His son Aodh realised that to do nothing in the face of English expansion was merely a way for the great dynasty of the O’Connors to slide out of history. Aodh attacked a column of the English on their way to Sligo and cut off and destroyed the advance guard. But his actions while demonstrating his ardour were not enough to make the intruders back off. Indeed they sought revenge. His father then bolted to the O’Neills of the North and sought refuge there from English wrath. The English then marched into Connacht and started to burn and plunder. They set up one Turlough O’Connor as king in Felim’s place. Turlough’s kin though were no more inclined to await events either and on Lady Day 1249 they arrived before the small town of Athenry and offered battle to the garrison.
An army was led by the Roydamnas heirs presumptive of Connaught, namely, Turlough and Hugh, two sons of Hugh, the son of Cathal Crovderg, to Athenry, on Lady Day in mid-autumn, to burn and plunder it.
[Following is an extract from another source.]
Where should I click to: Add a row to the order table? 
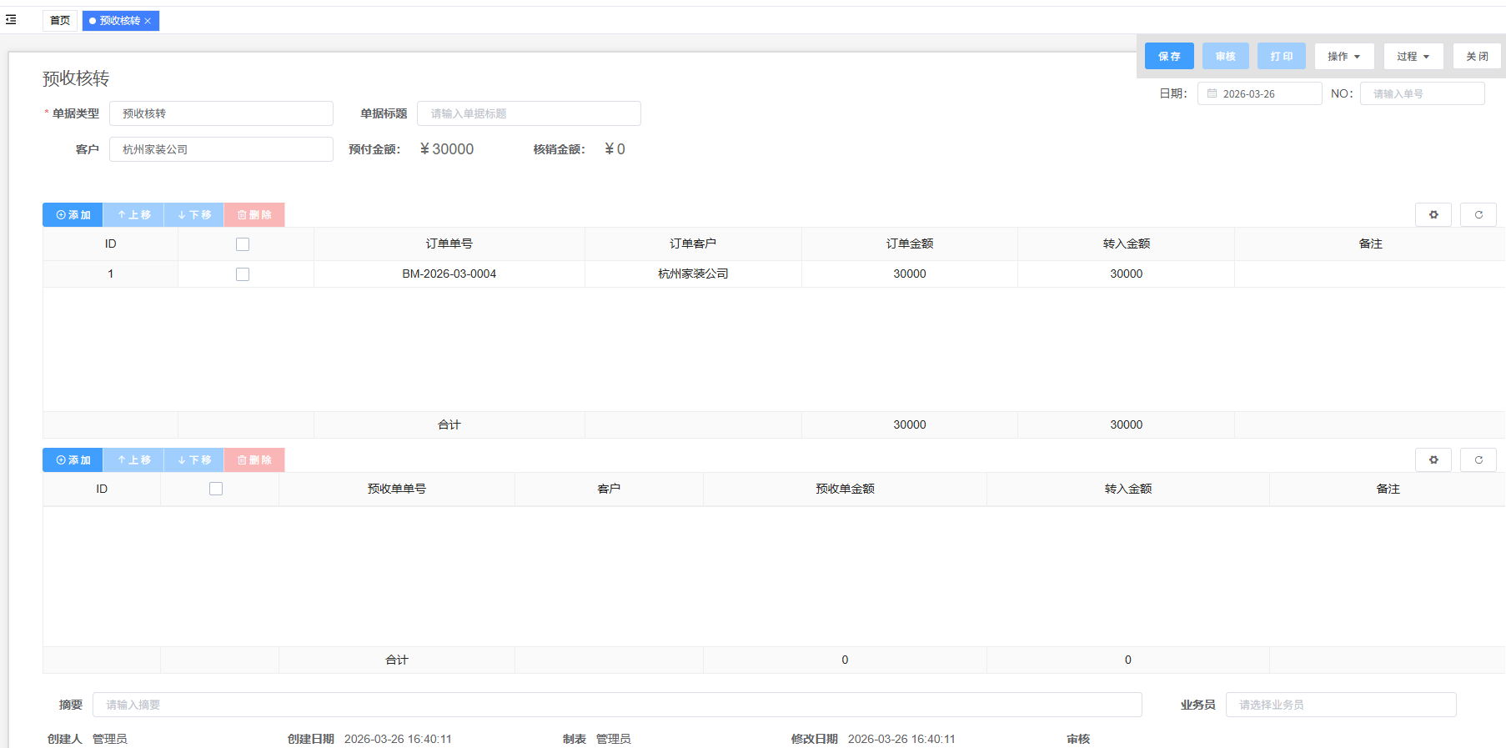click(73, 215)
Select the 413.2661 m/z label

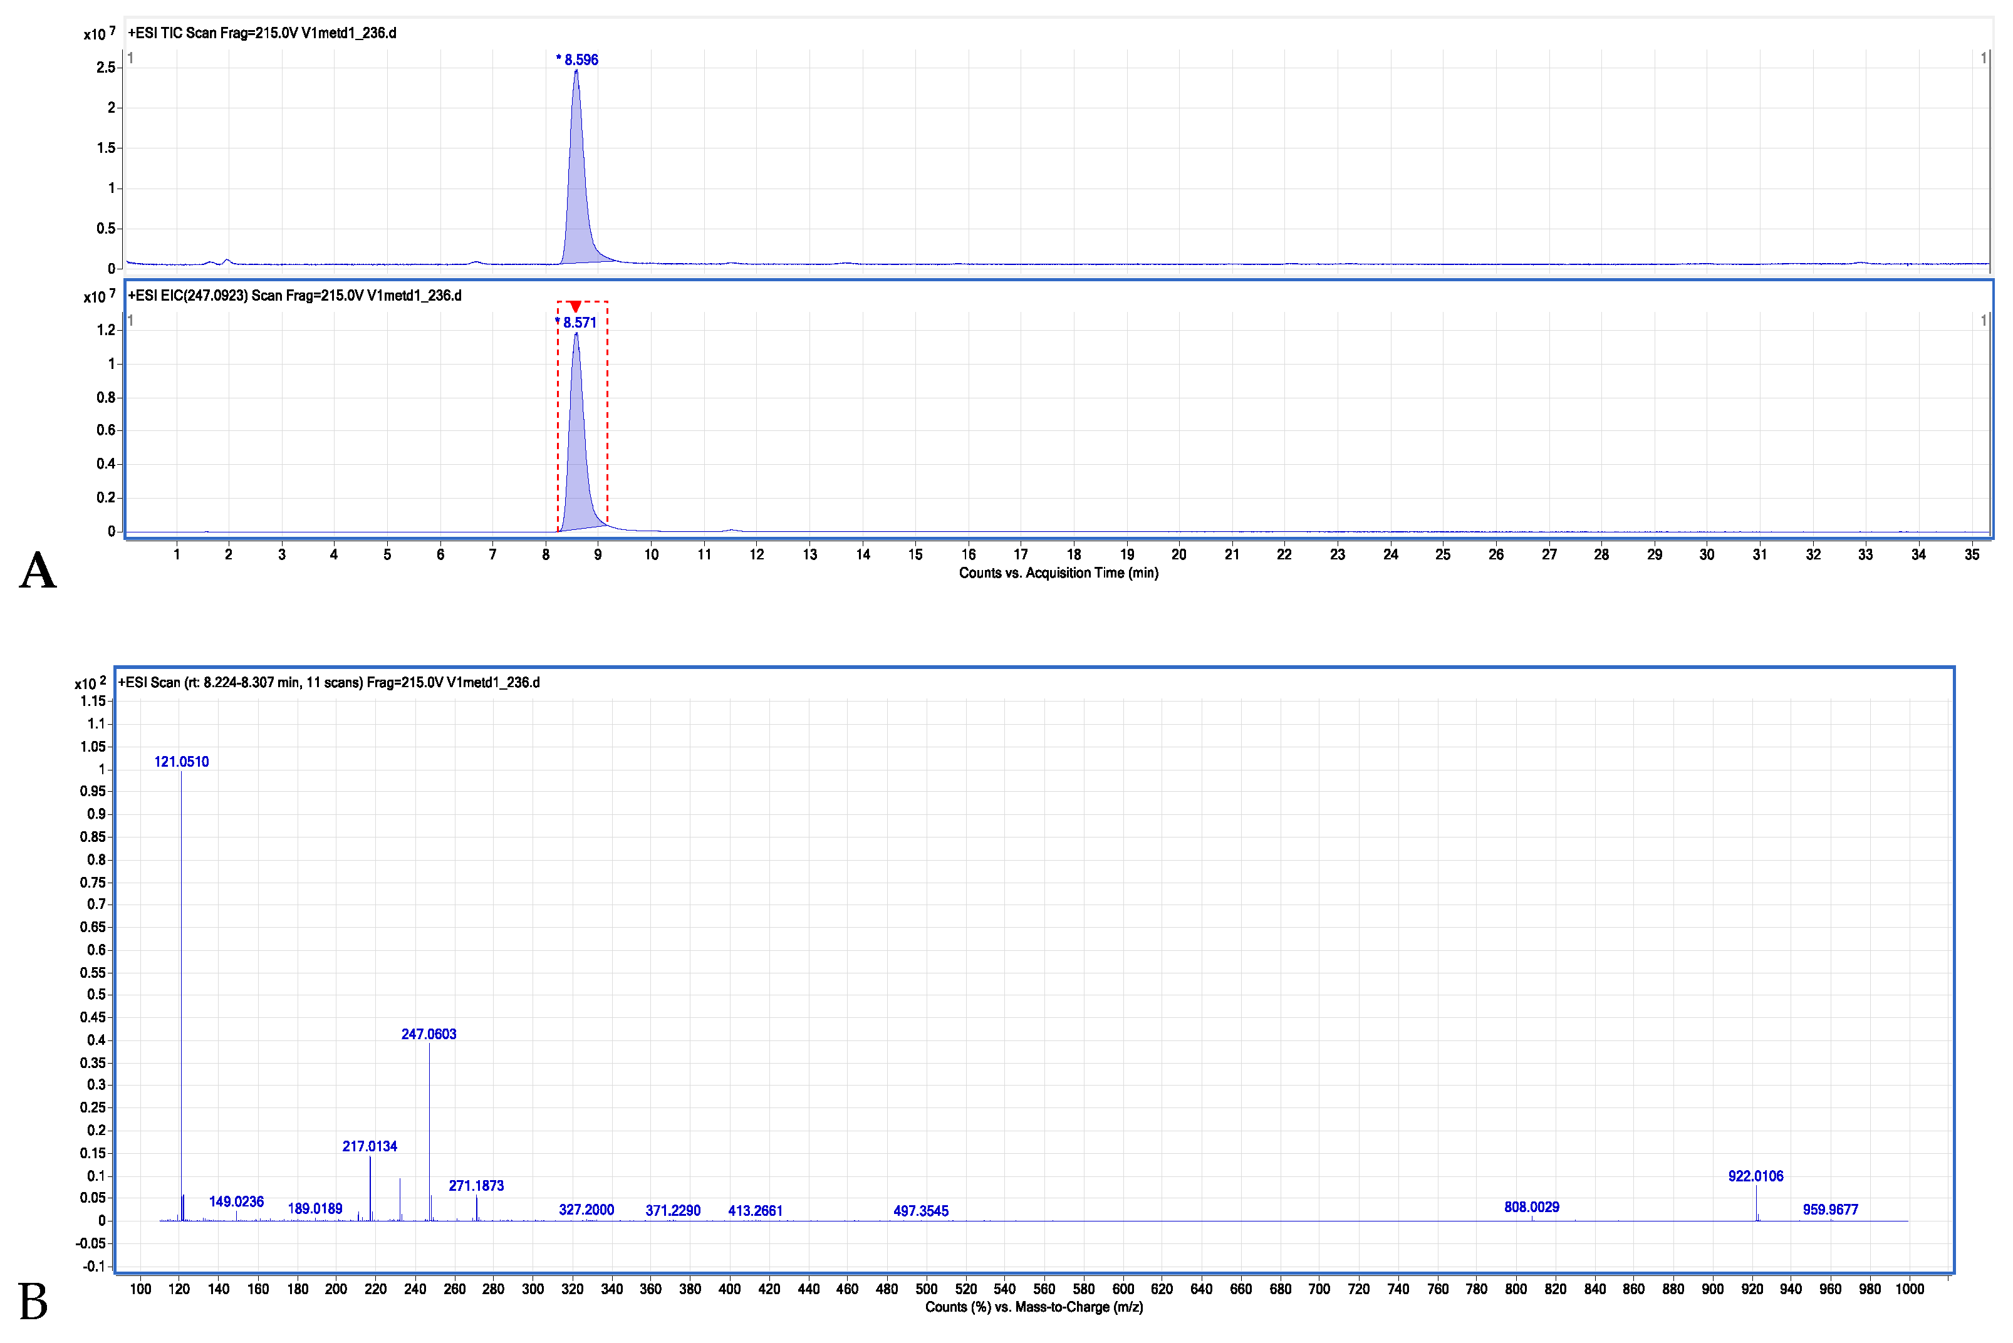[x=755, y=1210]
The sheriff of Connaught was in the town before them, with a great number of the English. The English demanded a truce for that day from the sons of the King of Connaught, in honour of the Blessed virgin Mary, it being her festival day; but this they did not obtain from them; and although Turlough forbade his troops to assault the town, the chiefs of the army would not consent, but determined to make the attack in spite of him.
When Jordan and the English saw this, they marched out of the town, armed and clad in mail, against the Irish army. The youths of the latter army, on seeing them drawn up in battle array, were seized with fear and dismay, so that they were routed; and this was through the miracles of the Blessed Virgin Mary, on whose festival they had refused to grant the truce demanded from them. Of their chiefs were here killed Hugh, son of Hugh O'Conor; Dermot Roe, son of Cormac O'Melaghlin, the two sons of O'Kelly; Brian an Doire, the son of Manus; Carragh Inshiubhail, son of Niall O'Conor; Boethius Mac Egan; the two sons of Loughlin O'Conor; Donnell, son of Cormac Mac Dermot; Finnanach Mac Branan; Cumumhan Mac Cassarly, and others besides.
Annals of the Four Masters
But the battle settled nothing other than to weaken Turlough further. The following year King Felim returned from the North with a large host, drove the now weakened and discredited Turlough out and resumed his place as King of Connacht. The English again recognised him and he remained upon his somewhat unstable perch until he died in 1266 to be succeeded by his more warlike son Aodh.